> Direction 1
Put the lines of the records into a JSON list of strings, one string per line and no blank lines, starting at the line that contains "You are a GUI" and continuing through the end of the records. Omit the pictures.

The seal housings 17 and 18 may each be designed to accommodate a single lead 13 or 14 as described above, but it should be understood that two leads 13 and 14, each with a seal 20, may be incorporated into a single seal housing 17 b as shown in FIGS. 8 and 9. In this embodiment, the interior construction and dimensions are the same as each individual housing 17 and 18 so as to accommodate both leads 13 and 14 each with a seal 20.
In manufacturing the electrical assembly of the invention, care must be taken in the selection of component materials. To achieve proper compressive sealing, the seals 20 are preferably made from an elastomer. The elastomer must be able to withstand elevated molding temperatures and not adversely react with the seal housings 17 or 18 or the encapsulant used in forming the main housing 12. Silicone rubber is satisfactory for these purposes and commercially available seals, such as those used in connectors manufactured by Delphi Automotive Systems, can be used. Individual seals may be used for each lead wire or a single seal could have multiple passages to accommodate multiple lead wires.
Both thermoset and thermoplastics are commonly used to over-mold electrical assemblies such as solenoid coils. However, in this invention, the over-molding encapsulant forming the main housing must be a thermoplastic polymer. In addition, to accomplish bonding between the encapsulant and the ribs 19 of the seal housings 17 and 18, each seal housing must be made from the same basic thermoplastic resin as the encapsulant. For instance, if the encapsulating plastic is a polyamide, the seal housings 17 and 18 should also be made from a polyamide. However, the nature and amount of fillers in the polymer (e.g., glass fibers) may differ between the encapsulant forming the main housing 12 and the seal housings 17 and 18 without adversely impacting bonding along the seal housing ribs 19. Other thermoplastic resins that work well for this application include, but are not limited to, polyethylene terephthalate and high temperature nylon (available from DuPont Engineering Polymers).

> Records supplied
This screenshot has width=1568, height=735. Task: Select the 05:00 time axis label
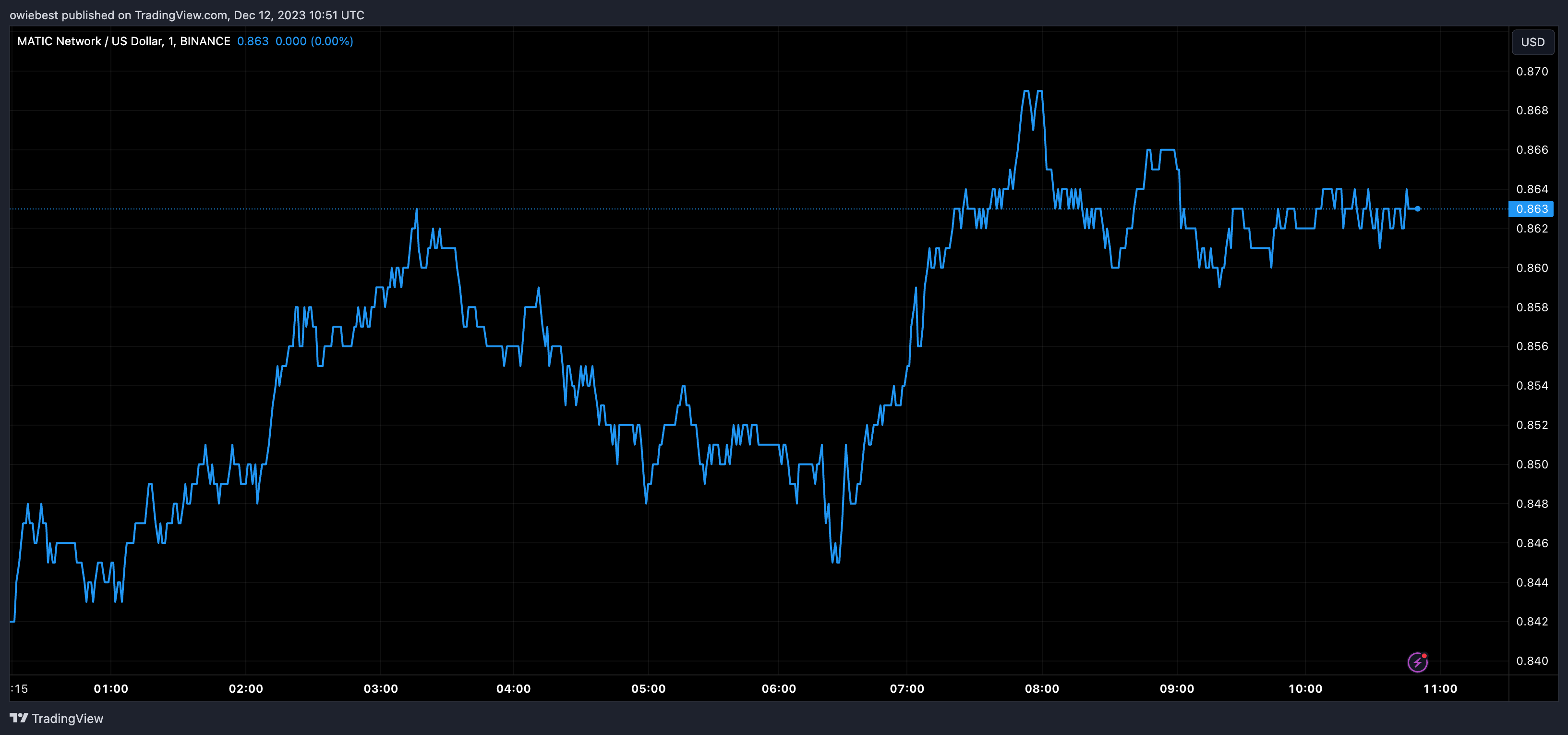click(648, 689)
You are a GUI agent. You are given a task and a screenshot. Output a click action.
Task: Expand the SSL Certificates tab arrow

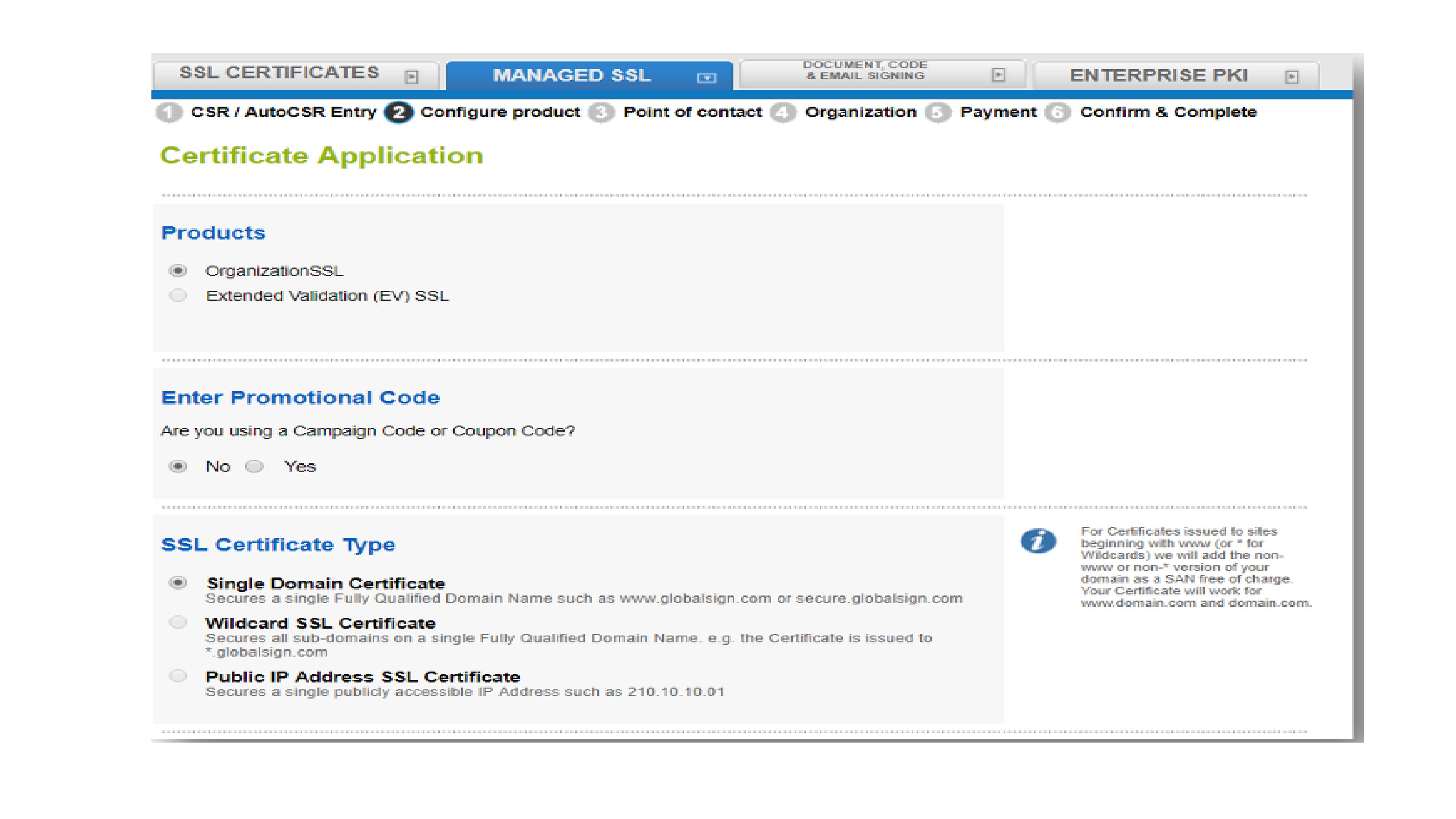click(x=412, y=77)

> Direction 2
According to the passage on seal housings and over-molding, what must each seal housing be made from so that it bonds with the encapsulant?

> Exercise solution 1
[
  "You are a GUI agent. You are given a task and a screenshot. Output a click action.",
  "Task: Expand the SSL Certificates tab arrow",
  "click(x=412, y=77)"
]

> Exercise solution 2
The same basic thermoplastic resin as the encapsulant.